A few months back I posted about squatting a strip mall. Sadly I never got my brother's phone so I could take pictures. Overall it'd be best for those with their own gear in case one couldn't go in. 

Now however I know of a place to squat in a town west of my hometown. Overall the place has MANY abandoned/unused homes but where I'm speaking of is prime if you need a place that's safe from the elements, has nice room overall, and is completely unused. Trust me a friend (who I'm currently housed with) and I checked it again this morning after I told her about my idea a few days ago. 

It had a crawl space for collecting materials before cracking it open, a small doghouse that may need fixing up, a shed, several bedrooms (I want to say at least three), a swing bench, nice porch, and big backyard complete with clothesline (if you like to do that kind of thing). It's next to an abandoned schoolhouse that has been sitting there for a few years according to my friend. Nobody would suspect a thing. 

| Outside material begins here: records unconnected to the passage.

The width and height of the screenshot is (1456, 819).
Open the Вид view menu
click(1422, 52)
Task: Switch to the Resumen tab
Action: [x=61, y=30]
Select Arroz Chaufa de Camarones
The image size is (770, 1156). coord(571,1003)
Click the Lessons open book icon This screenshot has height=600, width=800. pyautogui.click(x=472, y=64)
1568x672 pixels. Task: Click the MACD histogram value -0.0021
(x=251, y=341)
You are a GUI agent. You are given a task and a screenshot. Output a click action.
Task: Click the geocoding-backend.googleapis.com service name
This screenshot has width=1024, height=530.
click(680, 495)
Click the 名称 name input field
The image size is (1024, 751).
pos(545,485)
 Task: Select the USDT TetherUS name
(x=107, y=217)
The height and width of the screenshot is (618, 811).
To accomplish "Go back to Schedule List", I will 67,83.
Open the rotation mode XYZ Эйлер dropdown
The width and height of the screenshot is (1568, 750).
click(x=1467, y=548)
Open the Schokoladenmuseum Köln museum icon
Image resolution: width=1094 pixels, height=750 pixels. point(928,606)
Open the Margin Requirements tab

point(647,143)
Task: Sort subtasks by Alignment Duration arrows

I'm looking to open it as soon, quietly, and quickly as possible with the hope the inside is as nice as the outside. It's roughly a half hour from the nearest decent town (where I grew up part of my life) by car and I plan checking the dumpsters in the morning. If you need more details hit me up on here or send me a message.


----------



## dharma bum (Jan 13, 2013)

What town are you talking about?


----------



## urchin (Jan 13, 2013)

Reynolds.


----------



## dharma bum (Jan 13, 2013)

Ew...


----------



## urchin (Jan 13, 2013)

Overall yes, but the area is ripe for squatters.


----------



## WindWalker1970 (Jan 13, 2013)

Good place to start a commune / group. Close to Macon and Atlanta , but still out in the country.


----------



## tobepxt (Jan 13, 2013)

there are good places to squat EVERYWHERE. in the cities, small towns, middle of nowhere.
the trick to a place being successful is the people who are involved... IMO...


----------



## dharma bum (Jan 14, 2013)

I lived at a "commune" in jeffersonville, ga (I'm from Macon) called the yander farm back when I was about 18 or 19. It was okay until old man yander started fucking with everybody and kicking people to the street. I left when the huge cabin burned down. I'm pretty sure it wasn't an accident. Those places don't usually last too long anyways...


----------



## dharma bum (Jan 14, 2013)

by the way... FUCK GA


----------



## scummy1990 (May 31, 2013)

hey im interested are u still around text me my number is 352-519-8604


----------



## urchin (Jun 5, 2013)

Sorry I'm far from there now.


----------